Montessori Classroom Approach

Characteristics of a Montessori Classroom:

  • Beautiful: inviting students to work
  • Thoughtfully arranged: to accommodate the student’s plane of development and engagement with the environment
  • Uncluttered, calming spaces: to promote focus and concentration
  • Learning materials displayed on accessible shelves: to foster independence and work flow
  • Everything in its place: to foster harmony and order that will comfort, calm, and inspire
  • Safe and empowering: to produce the joy of learning

Inside the Montessori Classroom

Classroom Design

The design and flow of the Montessori classroom create a learning environment that accommodates choice.

There are spaces suited to group activity, and areas where a student can settle in alone. Parts of the room are open and spacious, allowing a primary student to lay out strands of beads for counting, or an elementary student to ponder a 10-foot-long Timeline of Life.

You won’t find the customary rows of school desks; children work at tables or on the floor, rolling out mats on which to work and define their work space.

Nor are you likely to find walls papered with brightly colored images of cartoons and syndicated characters. Rather, you might see posters from a local museum, or framed photographs or paintings created by the students themselves.

There are well-defined spaces for each part of the curriculum, such as Language Arts, Math, and Culture. Each of these areas features shelves or display tables with a variety of inviting materials from which students can choose.

Many classrooms have an area devoted to peace and reflection: a quiet corner or table with well-chosen items such as—a vase of flowers, beautiful art, or a class pet—to lead a child to meditative thought.

And always there are places to curl up with books, where a student can read or be read to.

Each classroom is uniquely suited to the needs of its students. Primary rooms feature low sinks, chairs, and tables; a reading corner, reachable shelves, and child-sized materials in all domains of the curriculum—elements that allow independence and help develop small motor skills. In the lower elementary classroom, you’re likely to see large tables for group work, child-sized materials in all domains of the curriculum, and open spaces for group work on rugs.

Above all, each classroom is warm, well-organized, inviting and arranged to optimize the learning experience for students.

Montessori Learning Materials

A hallmark of Montessori education is its hands-on approach to learning. Students work with specially designed materials, manipulating and investigating until they master the lesson inside. Designed with the child’s plane of brain development in mind, Montessori materials are:

  • Beautifully crafted to draw the child to the work
  • Displayed on open, easily accessible shelves
  • Arranged (left to right, as we read in Western languages)
  • Sequenced from the simplest to the most complex

Each material teaches a single skill or concept at a time—for example, the various “dressing frames” help toddlers learn to button, zip, and tie; 3-dimensional grammar symbols help elementary students analyze sentence structure and style. And, built into many of the materials is a mechanism (“control of error”) for providing the student with some way of assessing her progress and correcting her mistakes, independent of the teacher.
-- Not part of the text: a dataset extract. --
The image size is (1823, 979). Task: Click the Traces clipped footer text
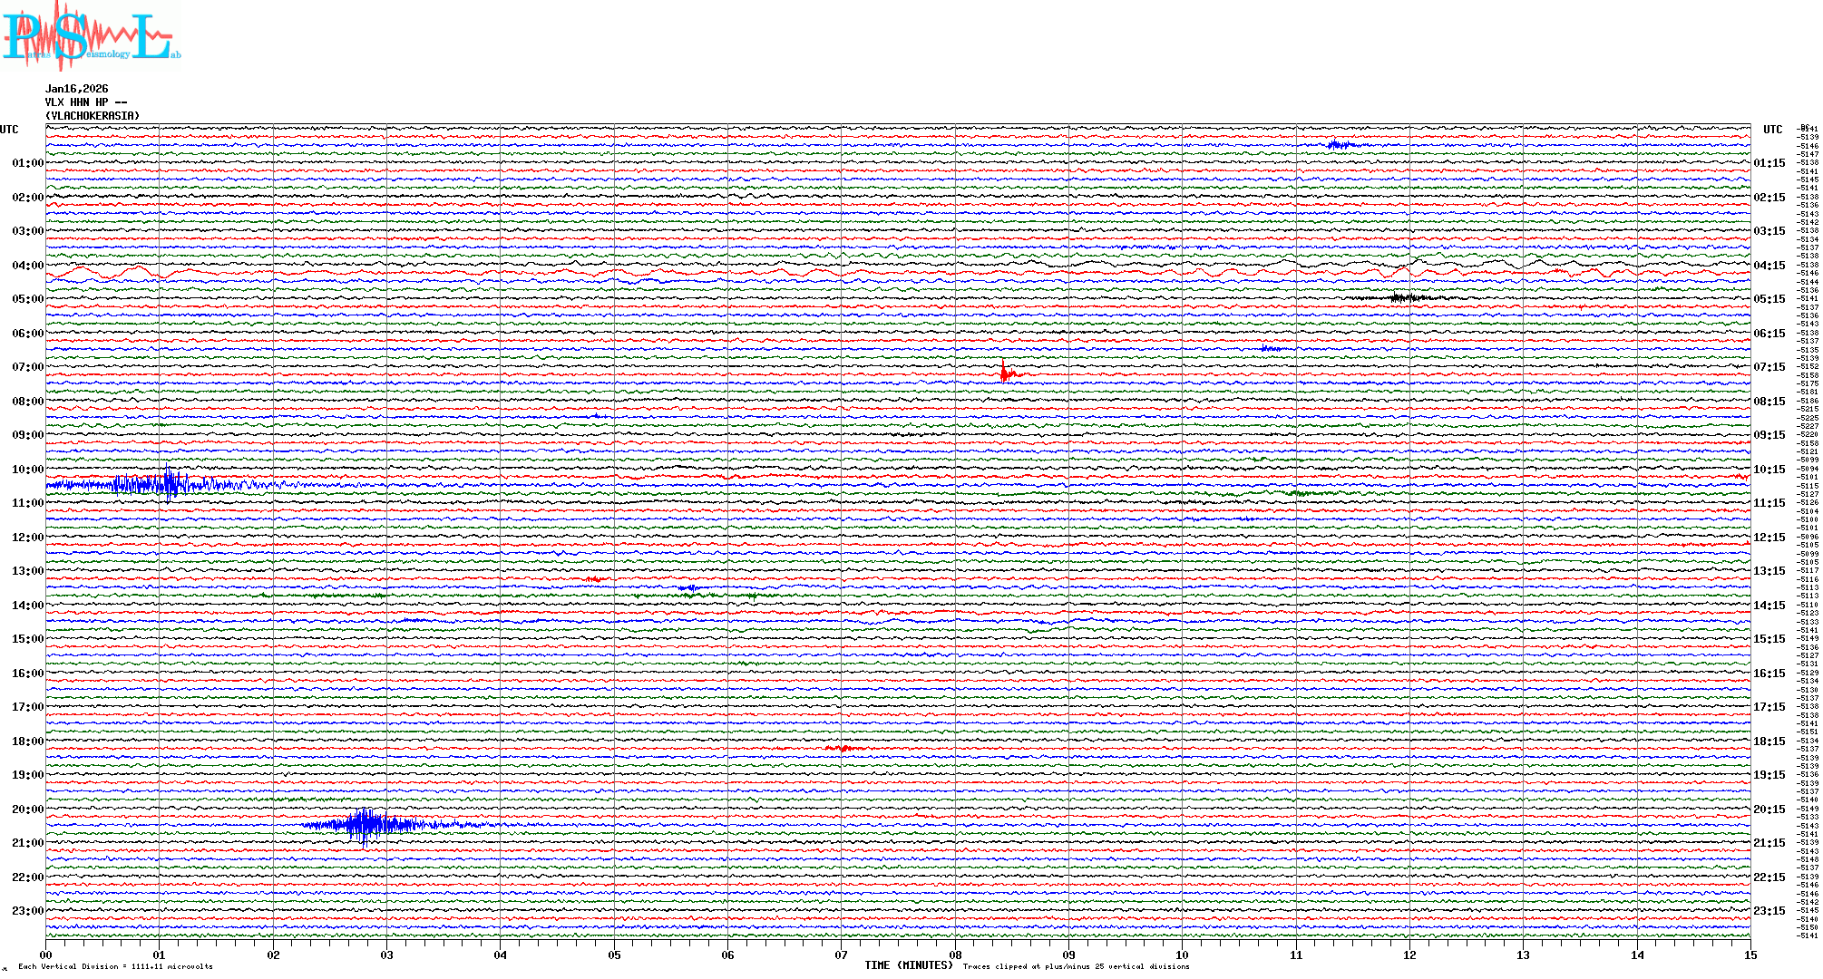pyautogui.click(x=1076, y=966)
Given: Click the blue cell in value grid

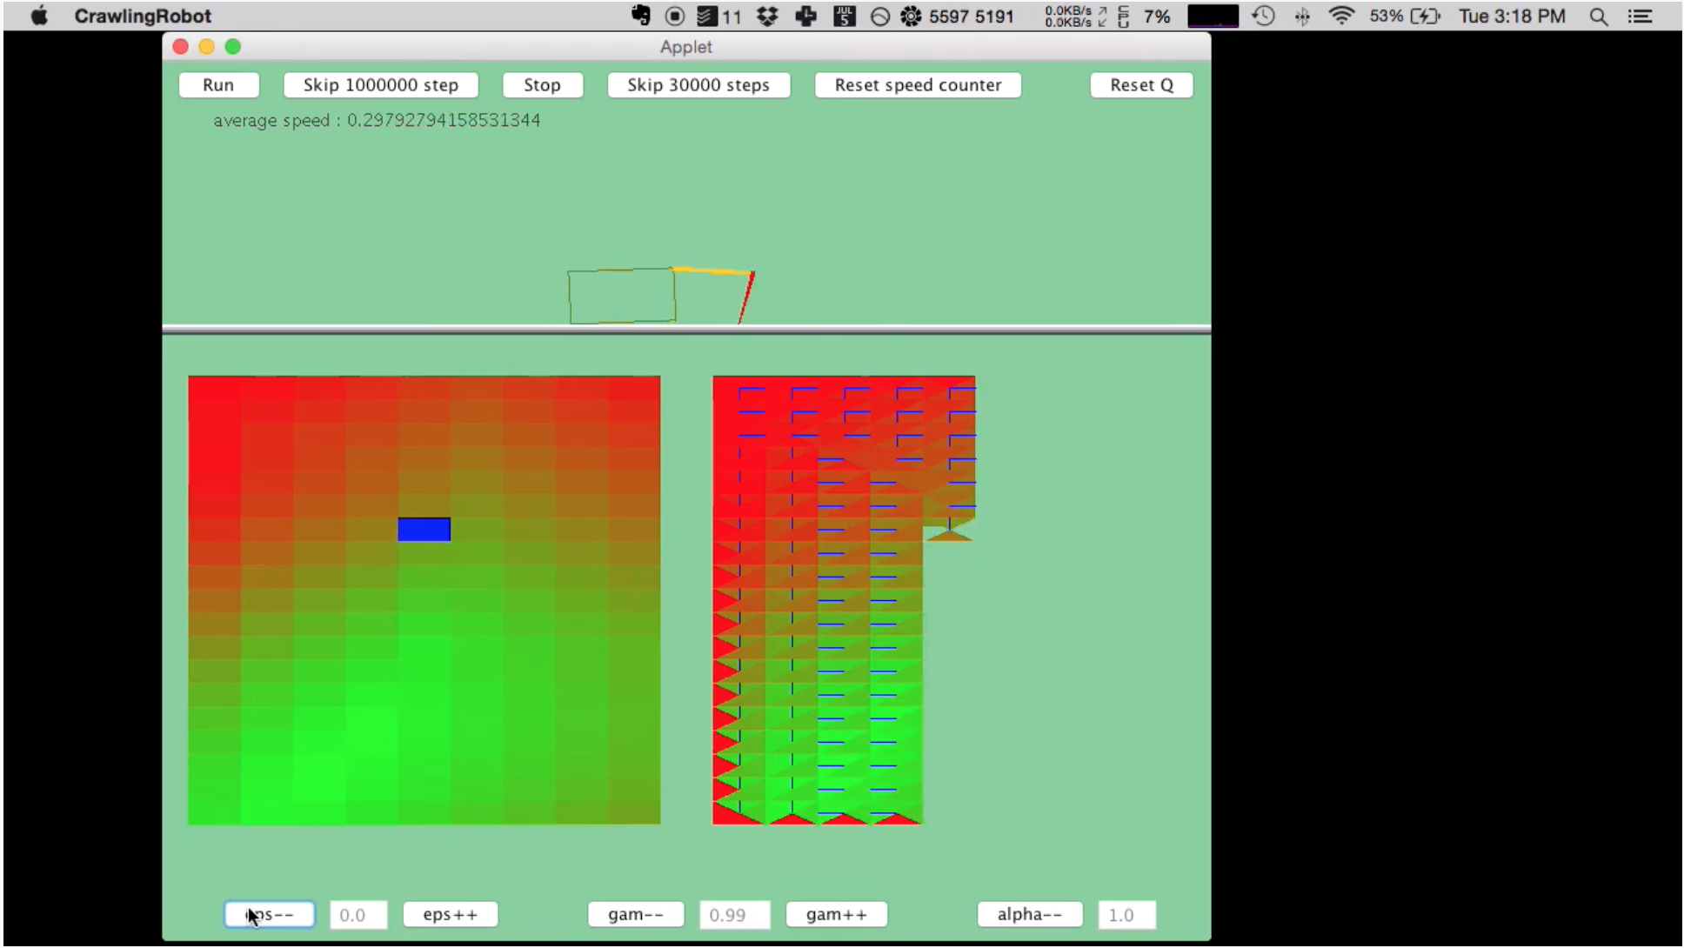Looking at the screenshot, I should 424,530.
The concrete materials provide passages to abstraction, and introduce concepts that become increasingly complex. As the members of the class progress through the curriculum, the teacher replaces some materials with others, ensuring that the level of challenge continues to meets their needs.

The Teacher as "Guide"

The Montessori teacher, child, and environment may be seen as a learning triangle, with each element inextricably linked, and a vital part of the whole. The teacher thoughtfully prepares a classroom environment with materials and activities that entice her students to learn. She may guide her students to new lessons and challenges, but it is the child’s interaction with what the environment has to offer that enables learning to occur.

Because the teacher isn’t meant as the focus of attention, he can often be difficult to spot. Typically, you’ll find her sitting on the floor or at a table giving a lesson, observing his students as they work and making notations about their progress, or consulting with an individual or a small group.

Multi-Age Groupings

A Montessori class is composed of students whose ages typically span 3 years. Ideally, members stay with the class for the entire cycle, forging a stable community and meaningful bonds.
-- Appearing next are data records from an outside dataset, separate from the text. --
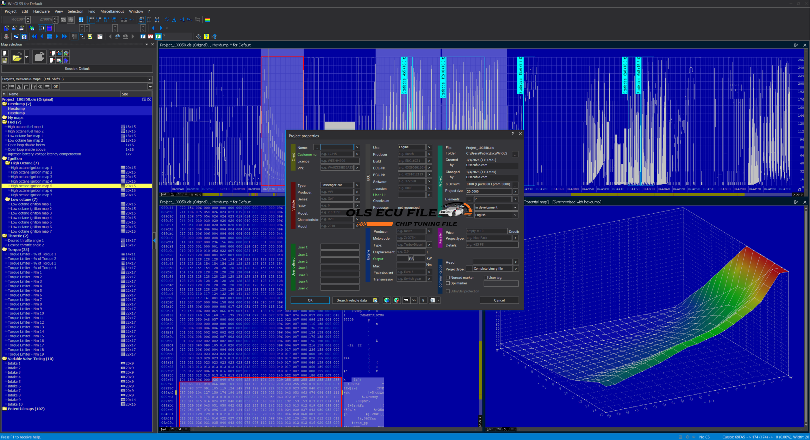Select 16-bit display mode icon
Image resolution: width=810 pixels, height=440 pixels.
coord(98,20)
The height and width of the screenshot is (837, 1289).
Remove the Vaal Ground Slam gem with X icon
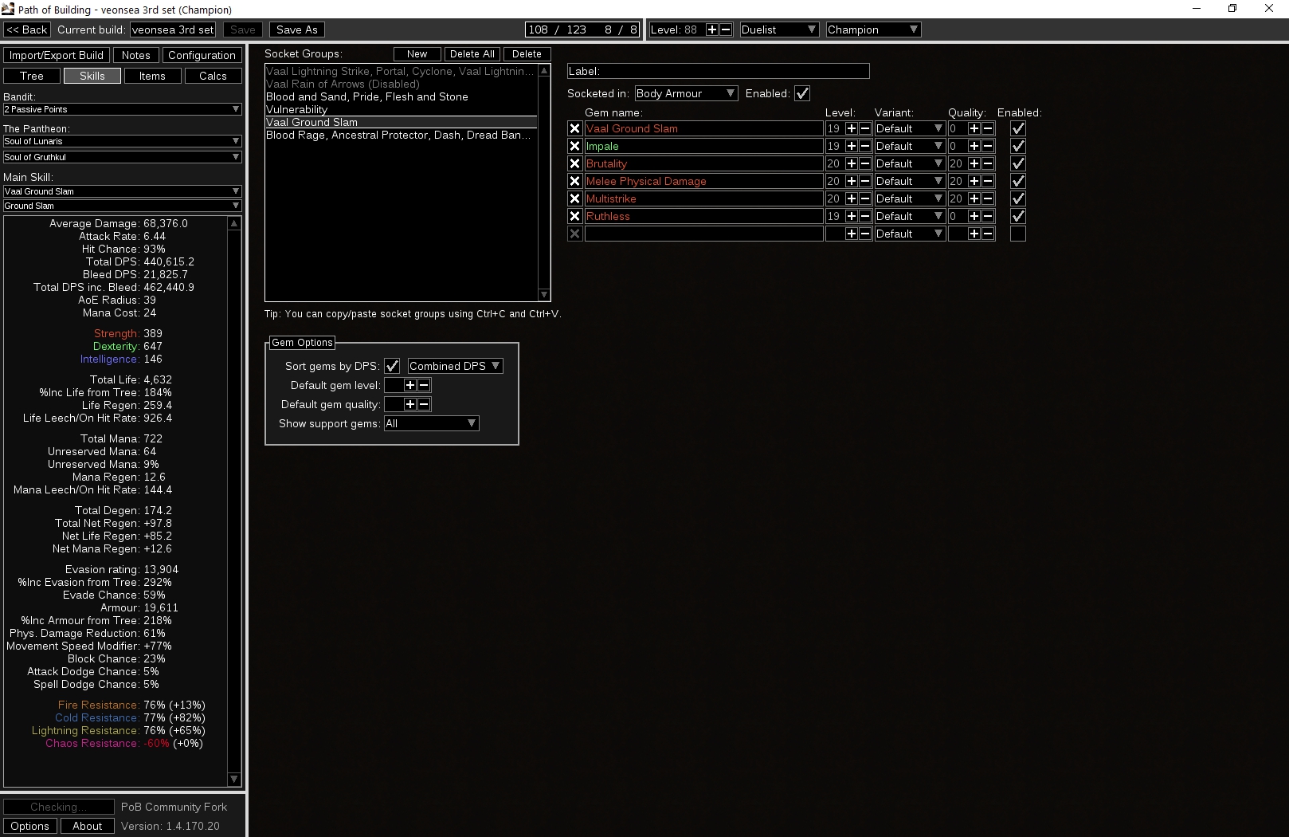[574, 128]
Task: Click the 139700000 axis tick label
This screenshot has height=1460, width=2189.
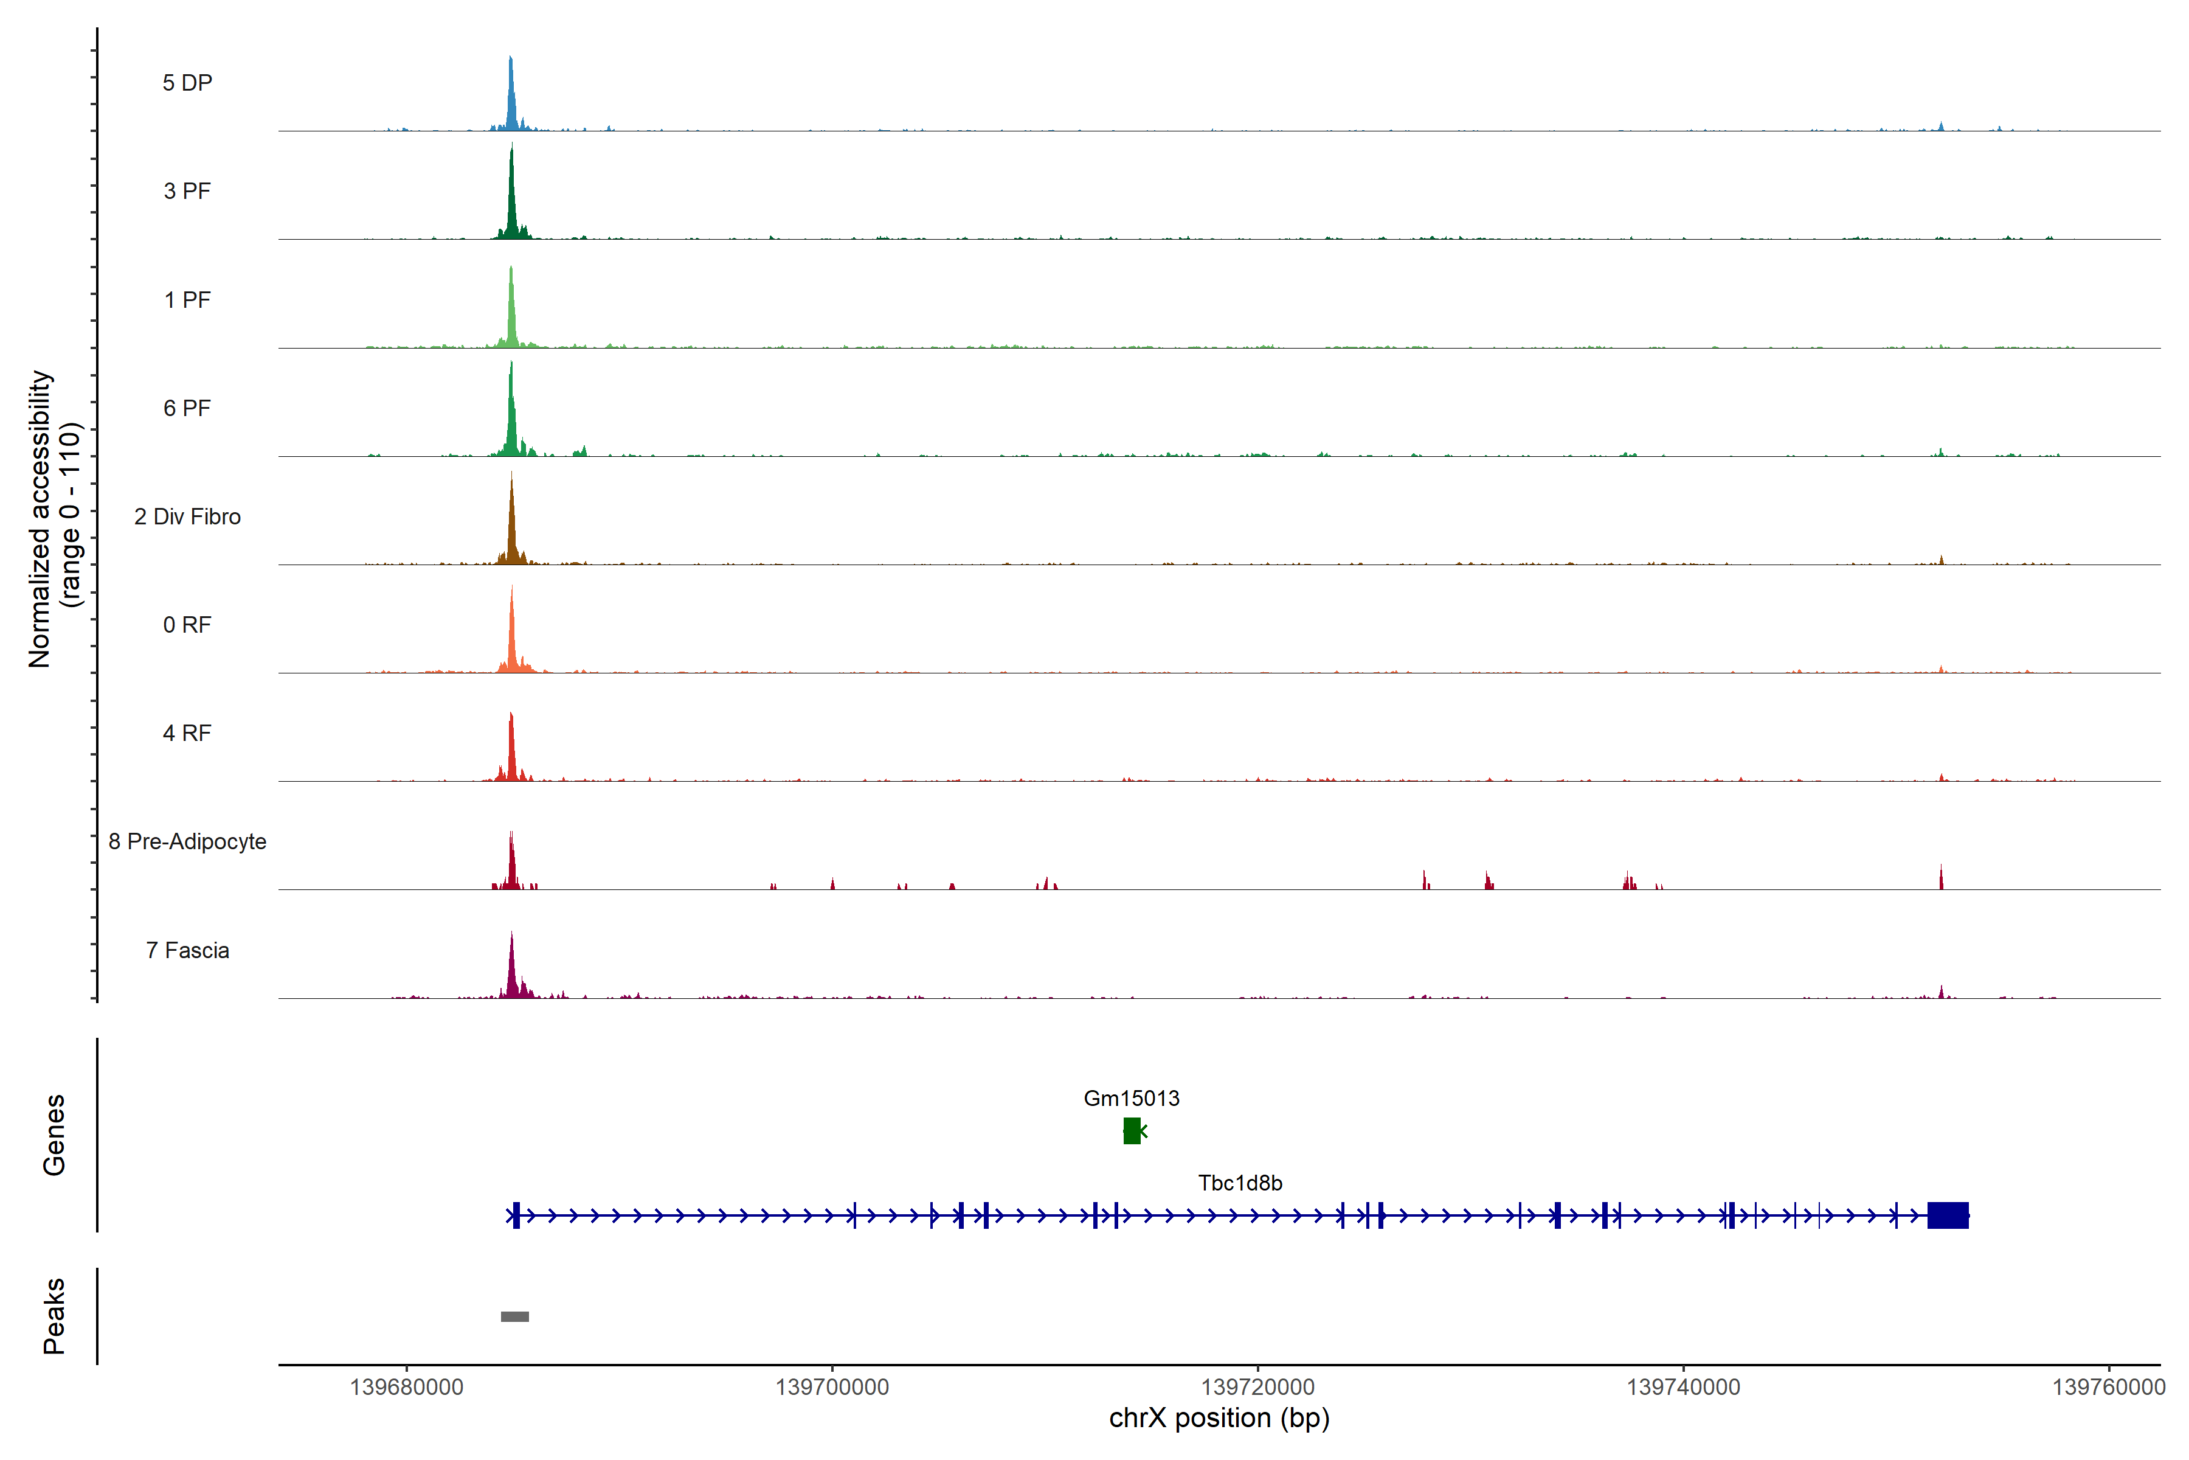Action: click(x=832, y=1387)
It is common to see students of different ages working together. Older students enjoy mentoring their younger classmates—sometimes the best teacher is someone who has recently mastered the task at hand. Younger students look up to their big “brothers” and “sisters,” and get a preview of the alluring work to come.

A Caring Community

The Montessori classroom radiates harmony and respect. Students are encouraged to view their classroom as a community of learners. As each student progresses through the 3-year cycle, our hope is that students understand:

  • I am a member of this community.
  • I am a contributor to this community.
  • I am a leader within this community.

Teachers and assistants model to students daily how to address other members of the classroom community with respect. Students show grace and courtesy, and an interest in the welfare of others. “Let me help!” is a common classroom refrain. There is a busy hum of activity, yet also a profound respect for silence.

Students work together as stewards of their environment. They take turns caring for classroom pets and plants; do their part to maintain order, such as by returning materials to the shelves after use; and help keep outdoor spaces groomed and litter-free.

How to live in community, to learn independently, to think constructively and creatively: These are the lessons of the Montessori classroom that remain with its students as they make their way in the world.

Information derived from American Montessori Society.